Google Glass apps for enterprises coming by early 2014
- 19 June, 2013 19:08
A company that specializes in Google apps is developing a series of enterprise applications for Google Glass that should be available late this year or early 2014.
"We're in the early stages of developing for Google Glass," said Dan McNelis, co-founder of Dito, a company that provides services for Google applications.
Google Glass is the wearable device that the search giant announced in 2012. Since then the system has been in beta with developers and will likely be released to the public in late 2013 or early 2014.
McNelis said Dito is developing both "Glassware" or the apps on top of Google's API (application programming interface), and figuring out specific use cases to develop custom apps for Glass.
(See an interview with Dan McNelis in a video on YouTube.)

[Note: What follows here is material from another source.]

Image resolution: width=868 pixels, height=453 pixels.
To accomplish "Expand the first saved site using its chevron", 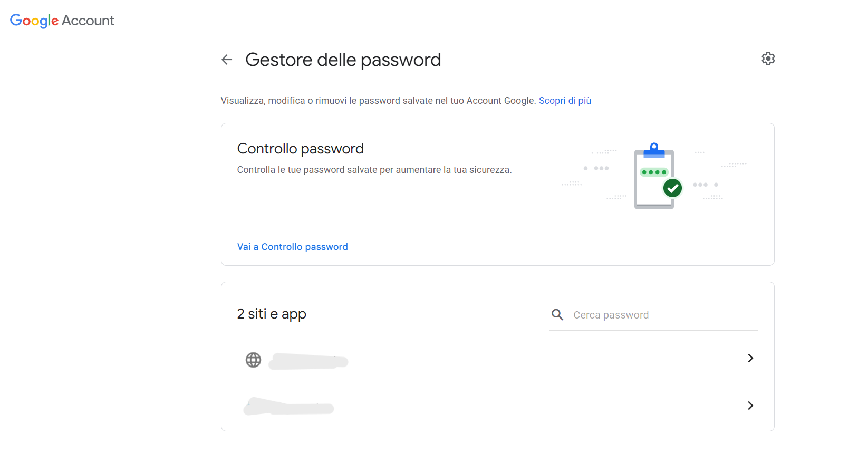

Speaking at the E2 Conference in Boston, McNelis said that one construction company that is a client is interested in building information modeling, or BIM, applications. He said BIM comprises the process of going from "a whiteboard of what a specific site would like to a 3D model." McNelis said the benefit of Google Glass' point-of-view system is that a construction worker could walk around a work site, look at a support column and "confirm through Google Glass that it's in the right place and set at the right angle."
He said another example could involve wiring something and instead of "having a schematic off to the side that you have to pick up, imagine that I can just look up with my eyeball and see what the ports are on the schematic to connect into."
"Having worked with Google in the past, one of the things we want to be cautious about is we don't want to build an application to sit on top of an API or platform if it is still evolving," McNelis said, citing two examples of applications that have been shut down by Google. The company made news earlier this month for banning facial recognition and pornography applications on Google Glass.
"Google has specifically ruled out facial recognition on the Glass platform today," McNelis said. "However I suspect that Google recognizes that this is a use case and a need. As the market warms up and Google figures out the right way to solve this, this would be a capability that one way or another would be possible."
McNelis said that he and about five or six others at his company are testing out Google Glass, which sits on a user's face like a pair of glasses without lenses. In front of one eye is a small, clear cube that displays the screen. Users can give voice commands for Glass to complete basic tasks like searching the Web, taking a photo or recording video. Battery life on the device is about three hours under regular use, but McNelis is hopeful that processing power will increase and battery life will lengthen with further iterations of the system.